▶ _WORK TO DO_:
Turn the listing below into a Markdown table with the columns "Row" and "Text", one numbered row per line and no blank lines. Start at the line that contains "benefits [300, 959]" and stop after the line that contains "Rating (471, 615)".

_ _ _ _ _

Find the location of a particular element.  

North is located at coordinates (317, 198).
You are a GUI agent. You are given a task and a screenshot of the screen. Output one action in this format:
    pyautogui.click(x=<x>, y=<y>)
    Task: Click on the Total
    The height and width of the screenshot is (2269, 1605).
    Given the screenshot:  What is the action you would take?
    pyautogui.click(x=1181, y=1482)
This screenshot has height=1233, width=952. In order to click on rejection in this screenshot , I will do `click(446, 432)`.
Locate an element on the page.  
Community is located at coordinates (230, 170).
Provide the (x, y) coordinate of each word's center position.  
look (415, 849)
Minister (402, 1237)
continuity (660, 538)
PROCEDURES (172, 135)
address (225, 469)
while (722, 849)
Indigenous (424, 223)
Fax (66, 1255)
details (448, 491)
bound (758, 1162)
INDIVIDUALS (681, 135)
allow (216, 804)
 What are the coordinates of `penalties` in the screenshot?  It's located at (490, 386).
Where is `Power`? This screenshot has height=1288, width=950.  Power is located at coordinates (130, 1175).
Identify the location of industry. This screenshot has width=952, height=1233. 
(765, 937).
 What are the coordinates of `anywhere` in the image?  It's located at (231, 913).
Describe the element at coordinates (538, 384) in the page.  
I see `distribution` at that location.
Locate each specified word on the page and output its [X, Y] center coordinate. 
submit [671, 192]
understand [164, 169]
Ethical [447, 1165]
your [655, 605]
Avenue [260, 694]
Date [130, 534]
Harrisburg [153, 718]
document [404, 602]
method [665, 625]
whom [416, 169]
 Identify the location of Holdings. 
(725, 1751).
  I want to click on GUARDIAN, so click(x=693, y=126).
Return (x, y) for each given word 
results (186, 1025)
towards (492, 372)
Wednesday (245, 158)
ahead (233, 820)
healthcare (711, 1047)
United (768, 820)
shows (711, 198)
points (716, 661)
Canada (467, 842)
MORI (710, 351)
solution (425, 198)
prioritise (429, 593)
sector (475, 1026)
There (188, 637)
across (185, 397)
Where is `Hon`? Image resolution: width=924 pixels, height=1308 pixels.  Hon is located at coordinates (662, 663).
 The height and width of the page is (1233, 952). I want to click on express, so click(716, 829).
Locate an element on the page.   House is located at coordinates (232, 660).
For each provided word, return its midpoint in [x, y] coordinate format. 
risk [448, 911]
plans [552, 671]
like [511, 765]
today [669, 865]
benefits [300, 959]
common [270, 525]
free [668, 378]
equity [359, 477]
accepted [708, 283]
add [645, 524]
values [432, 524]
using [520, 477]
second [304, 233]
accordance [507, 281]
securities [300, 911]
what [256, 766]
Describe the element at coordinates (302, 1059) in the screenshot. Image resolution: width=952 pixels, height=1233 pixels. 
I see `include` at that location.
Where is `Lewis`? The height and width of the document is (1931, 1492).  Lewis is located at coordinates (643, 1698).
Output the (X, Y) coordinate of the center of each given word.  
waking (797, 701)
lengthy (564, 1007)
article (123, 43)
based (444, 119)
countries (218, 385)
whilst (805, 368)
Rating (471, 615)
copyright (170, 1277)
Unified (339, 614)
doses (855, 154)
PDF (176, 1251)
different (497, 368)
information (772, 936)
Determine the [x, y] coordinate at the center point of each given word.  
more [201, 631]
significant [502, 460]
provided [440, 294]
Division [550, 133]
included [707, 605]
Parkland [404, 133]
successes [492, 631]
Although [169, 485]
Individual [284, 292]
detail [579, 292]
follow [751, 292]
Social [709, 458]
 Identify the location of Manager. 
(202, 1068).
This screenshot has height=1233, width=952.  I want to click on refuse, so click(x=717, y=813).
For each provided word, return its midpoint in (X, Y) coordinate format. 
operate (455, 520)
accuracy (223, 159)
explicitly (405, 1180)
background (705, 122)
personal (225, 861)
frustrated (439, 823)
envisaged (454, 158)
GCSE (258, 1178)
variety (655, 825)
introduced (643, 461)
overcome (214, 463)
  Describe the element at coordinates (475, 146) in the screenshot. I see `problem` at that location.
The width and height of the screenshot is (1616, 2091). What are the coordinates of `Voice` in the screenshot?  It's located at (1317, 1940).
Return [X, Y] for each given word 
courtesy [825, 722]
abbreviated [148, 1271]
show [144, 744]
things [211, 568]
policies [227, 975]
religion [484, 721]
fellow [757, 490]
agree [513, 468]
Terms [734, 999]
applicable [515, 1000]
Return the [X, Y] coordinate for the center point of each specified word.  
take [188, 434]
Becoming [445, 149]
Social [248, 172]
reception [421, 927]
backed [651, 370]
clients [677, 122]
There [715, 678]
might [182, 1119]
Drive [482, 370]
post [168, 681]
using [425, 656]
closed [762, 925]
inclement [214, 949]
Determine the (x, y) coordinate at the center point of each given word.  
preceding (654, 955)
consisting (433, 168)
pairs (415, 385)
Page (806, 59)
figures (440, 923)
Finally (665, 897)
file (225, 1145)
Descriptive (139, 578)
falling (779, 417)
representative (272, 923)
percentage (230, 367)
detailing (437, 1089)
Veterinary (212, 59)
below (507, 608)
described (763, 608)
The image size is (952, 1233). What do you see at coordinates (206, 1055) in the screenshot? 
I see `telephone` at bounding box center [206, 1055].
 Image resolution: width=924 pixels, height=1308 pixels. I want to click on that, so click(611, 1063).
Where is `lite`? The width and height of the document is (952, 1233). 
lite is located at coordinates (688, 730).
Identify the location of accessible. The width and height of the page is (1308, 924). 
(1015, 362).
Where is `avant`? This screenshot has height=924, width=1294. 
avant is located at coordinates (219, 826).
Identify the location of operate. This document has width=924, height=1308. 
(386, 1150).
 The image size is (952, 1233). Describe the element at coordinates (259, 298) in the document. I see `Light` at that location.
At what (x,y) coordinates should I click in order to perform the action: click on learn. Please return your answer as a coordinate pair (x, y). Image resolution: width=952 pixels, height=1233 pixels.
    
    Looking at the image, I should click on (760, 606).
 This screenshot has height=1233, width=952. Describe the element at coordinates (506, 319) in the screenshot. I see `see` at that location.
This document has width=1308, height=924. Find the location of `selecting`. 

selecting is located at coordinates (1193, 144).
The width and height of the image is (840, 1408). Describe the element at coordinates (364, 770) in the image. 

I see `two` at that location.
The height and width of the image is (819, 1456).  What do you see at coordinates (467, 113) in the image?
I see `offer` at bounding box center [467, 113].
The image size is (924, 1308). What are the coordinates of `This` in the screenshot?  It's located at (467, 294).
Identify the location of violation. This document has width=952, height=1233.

_ _ _ _ _

▶ _WRITTEN RESPONSE_:
| Row | Text |
|---|---|
| 1 | benefits [300, 959] |
| 2 | common [270, 525] |
| 3 | free [668, 378] |
| 4 | equity [359, 477] |
| 5 | accepted [708, 283] |
| 6 | add [645, 524] |
| 7 | values [432, 524] |
| 8 | using [520, 477] |
| 9 | second [304, 233] |
| 10 | accordance [507, 281] |
| 11 | securities [300, 911] |
| 12 | what [256, 766] |
| 13 | Describe the element at coordinates (302, 1059) in the screenshot. Image resolution: width=952 pixels, height=1233 pixels.  |
| 14 | I see `include` at that location. |
| 15 | Where is `Lewis`? The height and width of the document is (1931, 1492).  Lewis is located at coordinates (643, 1698). |
| 16 | Output the (X, Y) coordinate of the center of each given word.   |
| 17 | waking (797, 701) |
| 18 | lengthy (564, 1007) |
| 19 | article (123, 43) |
| 20 | based (444, 119) |
| 21 | countries (218, 385) |
| 22 | whilst (805, 368) |
| 23 | Rating (471, 615) |